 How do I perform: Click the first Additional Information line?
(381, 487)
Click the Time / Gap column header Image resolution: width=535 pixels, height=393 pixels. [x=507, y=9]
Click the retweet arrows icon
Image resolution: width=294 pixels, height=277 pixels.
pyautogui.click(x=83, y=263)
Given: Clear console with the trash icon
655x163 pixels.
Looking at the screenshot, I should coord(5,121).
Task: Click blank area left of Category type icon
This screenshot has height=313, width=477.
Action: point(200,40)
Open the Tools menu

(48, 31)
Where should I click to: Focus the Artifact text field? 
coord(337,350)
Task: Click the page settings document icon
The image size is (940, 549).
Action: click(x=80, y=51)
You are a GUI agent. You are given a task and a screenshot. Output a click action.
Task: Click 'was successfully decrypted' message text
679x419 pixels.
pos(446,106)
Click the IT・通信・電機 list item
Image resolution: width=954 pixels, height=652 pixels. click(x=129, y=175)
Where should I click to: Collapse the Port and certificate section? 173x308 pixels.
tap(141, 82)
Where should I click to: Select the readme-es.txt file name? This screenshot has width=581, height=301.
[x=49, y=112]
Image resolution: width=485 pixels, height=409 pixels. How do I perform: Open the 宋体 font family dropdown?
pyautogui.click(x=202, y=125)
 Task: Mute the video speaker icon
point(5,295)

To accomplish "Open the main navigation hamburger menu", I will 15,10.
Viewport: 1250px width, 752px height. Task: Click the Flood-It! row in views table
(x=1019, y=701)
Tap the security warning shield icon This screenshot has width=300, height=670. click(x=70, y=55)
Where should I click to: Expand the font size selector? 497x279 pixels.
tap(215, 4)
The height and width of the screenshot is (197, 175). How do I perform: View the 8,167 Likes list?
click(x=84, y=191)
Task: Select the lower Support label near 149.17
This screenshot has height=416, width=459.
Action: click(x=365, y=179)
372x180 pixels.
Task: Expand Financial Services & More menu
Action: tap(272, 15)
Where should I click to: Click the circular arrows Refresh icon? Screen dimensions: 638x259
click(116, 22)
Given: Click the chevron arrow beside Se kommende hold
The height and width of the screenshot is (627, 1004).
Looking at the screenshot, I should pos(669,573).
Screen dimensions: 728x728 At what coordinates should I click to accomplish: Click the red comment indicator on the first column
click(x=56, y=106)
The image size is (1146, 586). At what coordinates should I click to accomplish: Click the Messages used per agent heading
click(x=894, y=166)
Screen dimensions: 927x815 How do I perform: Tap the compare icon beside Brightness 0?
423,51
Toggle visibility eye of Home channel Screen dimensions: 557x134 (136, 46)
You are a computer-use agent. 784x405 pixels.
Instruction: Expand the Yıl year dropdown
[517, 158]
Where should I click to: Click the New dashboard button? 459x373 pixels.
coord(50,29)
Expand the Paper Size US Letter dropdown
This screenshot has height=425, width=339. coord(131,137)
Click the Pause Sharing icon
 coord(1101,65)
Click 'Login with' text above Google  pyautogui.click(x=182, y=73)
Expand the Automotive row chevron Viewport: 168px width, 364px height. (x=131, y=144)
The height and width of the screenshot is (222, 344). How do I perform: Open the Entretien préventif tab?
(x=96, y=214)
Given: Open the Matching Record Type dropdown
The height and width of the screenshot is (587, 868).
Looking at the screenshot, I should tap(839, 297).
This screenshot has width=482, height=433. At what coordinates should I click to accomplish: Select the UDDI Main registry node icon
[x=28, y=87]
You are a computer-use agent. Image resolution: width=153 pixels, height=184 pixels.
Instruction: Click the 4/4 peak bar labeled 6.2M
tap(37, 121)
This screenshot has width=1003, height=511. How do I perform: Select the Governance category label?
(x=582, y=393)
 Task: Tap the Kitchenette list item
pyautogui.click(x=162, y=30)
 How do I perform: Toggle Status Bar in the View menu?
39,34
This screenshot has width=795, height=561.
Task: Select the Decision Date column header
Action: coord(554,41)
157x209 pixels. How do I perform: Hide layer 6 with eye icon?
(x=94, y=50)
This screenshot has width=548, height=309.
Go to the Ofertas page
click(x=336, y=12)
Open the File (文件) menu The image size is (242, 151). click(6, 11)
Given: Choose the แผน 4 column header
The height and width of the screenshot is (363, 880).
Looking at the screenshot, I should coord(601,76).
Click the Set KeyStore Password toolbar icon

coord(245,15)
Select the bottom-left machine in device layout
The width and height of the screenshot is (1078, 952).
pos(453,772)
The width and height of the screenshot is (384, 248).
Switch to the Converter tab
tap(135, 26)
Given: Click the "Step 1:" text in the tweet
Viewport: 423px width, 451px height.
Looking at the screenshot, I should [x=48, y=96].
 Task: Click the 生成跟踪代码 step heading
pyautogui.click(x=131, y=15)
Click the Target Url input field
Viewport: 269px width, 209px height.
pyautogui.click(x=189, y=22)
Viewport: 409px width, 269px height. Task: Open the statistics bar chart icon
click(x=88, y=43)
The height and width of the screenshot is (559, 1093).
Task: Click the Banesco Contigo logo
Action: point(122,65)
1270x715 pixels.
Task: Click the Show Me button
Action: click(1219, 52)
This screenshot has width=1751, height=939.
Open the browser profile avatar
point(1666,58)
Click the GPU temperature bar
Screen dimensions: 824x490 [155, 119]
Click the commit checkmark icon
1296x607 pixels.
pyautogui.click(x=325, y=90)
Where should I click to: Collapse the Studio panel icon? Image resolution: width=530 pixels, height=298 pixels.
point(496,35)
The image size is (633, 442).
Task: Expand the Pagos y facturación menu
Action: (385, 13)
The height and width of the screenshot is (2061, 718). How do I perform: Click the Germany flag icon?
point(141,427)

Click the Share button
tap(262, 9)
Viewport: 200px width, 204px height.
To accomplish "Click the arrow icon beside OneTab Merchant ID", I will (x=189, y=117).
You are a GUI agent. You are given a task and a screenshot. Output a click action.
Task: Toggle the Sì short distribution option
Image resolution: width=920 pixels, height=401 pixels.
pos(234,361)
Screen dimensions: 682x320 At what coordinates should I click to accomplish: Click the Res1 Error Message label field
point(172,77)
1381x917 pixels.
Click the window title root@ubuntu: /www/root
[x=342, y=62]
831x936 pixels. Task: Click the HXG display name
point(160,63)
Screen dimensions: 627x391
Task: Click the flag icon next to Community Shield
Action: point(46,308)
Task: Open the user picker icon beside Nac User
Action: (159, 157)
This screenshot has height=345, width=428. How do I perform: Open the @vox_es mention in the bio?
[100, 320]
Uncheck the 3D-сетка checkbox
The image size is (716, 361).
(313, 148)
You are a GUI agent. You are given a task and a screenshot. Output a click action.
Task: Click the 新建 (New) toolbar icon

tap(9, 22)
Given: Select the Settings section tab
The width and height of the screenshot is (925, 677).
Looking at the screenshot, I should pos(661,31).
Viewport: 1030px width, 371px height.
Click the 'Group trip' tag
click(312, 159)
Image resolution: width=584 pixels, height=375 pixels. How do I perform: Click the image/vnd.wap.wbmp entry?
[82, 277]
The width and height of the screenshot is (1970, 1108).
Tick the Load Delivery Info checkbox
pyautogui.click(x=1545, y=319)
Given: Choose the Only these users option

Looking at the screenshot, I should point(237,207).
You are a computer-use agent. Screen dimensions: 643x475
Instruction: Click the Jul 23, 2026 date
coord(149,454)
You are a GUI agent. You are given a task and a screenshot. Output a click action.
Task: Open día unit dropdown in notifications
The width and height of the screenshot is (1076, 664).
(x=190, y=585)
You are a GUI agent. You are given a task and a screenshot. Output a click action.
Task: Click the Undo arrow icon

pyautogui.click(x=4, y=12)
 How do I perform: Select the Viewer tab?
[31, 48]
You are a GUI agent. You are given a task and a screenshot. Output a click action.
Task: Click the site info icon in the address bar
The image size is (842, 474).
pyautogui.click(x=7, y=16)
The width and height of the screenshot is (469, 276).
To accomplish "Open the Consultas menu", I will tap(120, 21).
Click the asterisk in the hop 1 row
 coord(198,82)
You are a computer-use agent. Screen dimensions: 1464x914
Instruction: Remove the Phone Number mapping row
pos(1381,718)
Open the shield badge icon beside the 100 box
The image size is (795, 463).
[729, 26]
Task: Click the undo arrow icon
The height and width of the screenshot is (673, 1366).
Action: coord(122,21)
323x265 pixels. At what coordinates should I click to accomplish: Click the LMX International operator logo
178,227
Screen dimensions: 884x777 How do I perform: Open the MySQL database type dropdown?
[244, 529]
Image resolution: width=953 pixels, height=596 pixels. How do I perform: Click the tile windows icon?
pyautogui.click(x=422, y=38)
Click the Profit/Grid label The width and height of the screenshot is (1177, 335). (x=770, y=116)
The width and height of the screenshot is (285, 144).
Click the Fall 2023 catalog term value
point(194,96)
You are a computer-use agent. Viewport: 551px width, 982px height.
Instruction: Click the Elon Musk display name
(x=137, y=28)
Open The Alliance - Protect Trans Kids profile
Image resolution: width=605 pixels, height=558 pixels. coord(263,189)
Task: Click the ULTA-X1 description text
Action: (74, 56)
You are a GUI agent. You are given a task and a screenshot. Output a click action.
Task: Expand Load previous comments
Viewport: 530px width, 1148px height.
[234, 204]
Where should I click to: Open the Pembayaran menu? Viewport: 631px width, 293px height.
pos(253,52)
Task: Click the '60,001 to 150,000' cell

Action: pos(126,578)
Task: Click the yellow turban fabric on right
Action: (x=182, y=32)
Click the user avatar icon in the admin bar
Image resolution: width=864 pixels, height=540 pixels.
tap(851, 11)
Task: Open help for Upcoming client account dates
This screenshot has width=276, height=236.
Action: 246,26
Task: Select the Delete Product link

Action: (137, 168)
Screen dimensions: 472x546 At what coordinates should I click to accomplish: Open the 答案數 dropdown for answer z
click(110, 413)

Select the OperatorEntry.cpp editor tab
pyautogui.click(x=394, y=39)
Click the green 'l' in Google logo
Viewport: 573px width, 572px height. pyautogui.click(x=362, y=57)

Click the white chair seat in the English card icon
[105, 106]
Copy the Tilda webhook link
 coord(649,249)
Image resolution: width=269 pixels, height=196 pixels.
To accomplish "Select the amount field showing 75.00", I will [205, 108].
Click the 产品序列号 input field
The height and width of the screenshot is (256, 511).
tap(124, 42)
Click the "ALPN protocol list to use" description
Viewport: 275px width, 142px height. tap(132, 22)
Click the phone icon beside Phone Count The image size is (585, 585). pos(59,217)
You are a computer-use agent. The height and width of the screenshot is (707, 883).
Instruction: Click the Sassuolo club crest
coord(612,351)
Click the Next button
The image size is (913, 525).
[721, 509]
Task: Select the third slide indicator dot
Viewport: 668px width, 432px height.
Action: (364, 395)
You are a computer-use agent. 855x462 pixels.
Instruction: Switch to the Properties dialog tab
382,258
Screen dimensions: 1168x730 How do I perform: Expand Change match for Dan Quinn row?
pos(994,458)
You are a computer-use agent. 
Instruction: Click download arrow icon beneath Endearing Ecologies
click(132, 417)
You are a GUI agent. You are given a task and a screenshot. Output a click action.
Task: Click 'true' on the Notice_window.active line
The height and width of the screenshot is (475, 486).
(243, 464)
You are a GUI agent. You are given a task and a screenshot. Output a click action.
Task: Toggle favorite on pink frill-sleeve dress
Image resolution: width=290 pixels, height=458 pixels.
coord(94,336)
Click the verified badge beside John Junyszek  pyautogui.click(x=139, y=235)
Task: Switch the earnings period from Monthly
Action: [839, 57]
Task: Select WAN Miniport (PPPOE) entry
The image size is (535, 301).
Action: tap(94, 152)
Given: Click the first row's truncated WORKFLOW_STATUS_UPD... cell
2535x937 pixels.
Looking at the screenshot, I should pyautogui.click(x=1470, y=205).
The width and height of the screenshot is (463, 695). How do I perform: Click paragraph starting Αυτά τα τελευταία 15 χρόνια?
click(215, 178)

|---|

WHAT IS REQUIRED => From the material above, set down exactly the lines between the line holding "Screen dimensions: 472x546" and the line holding "You are a computer-use agent. The", inclusive. Include nothing else.

REPLY =>
Screen dimensions: 472x546 At what coordinates should I click to accomplish: Open the 答案數 dropdown for answer z
click(110, 413)

Select the OperatorEntry.cpp editor tab
pyautogui.click(x=394, y=39)
Click the green 'l' in Google logo
Viewport: 573px width, 572px height. pyautogui.click(x=362, y=57)

Click the white chair seat in the English card icon
[105, 106]
Copy the Tilda webhook link
 coord(649,249)
Image resolution: width=269 pixels, height=196 pixels.
To accomplish "Select the amount field showing 75.00", I will [205, 108].
Click the 产品序列号 input field
The height and width of the screenshot is (256, 511).
tap(124, 42)
Click the "ALPN protocol list to use" description
Viewport: 275px width, 142px height. tap(132, 22)
Click the phone icon beside Phone Count The image size is (585, 585). pos(59,217)
You are a computer-use agent. The height and width of the screenshot is (707, 883).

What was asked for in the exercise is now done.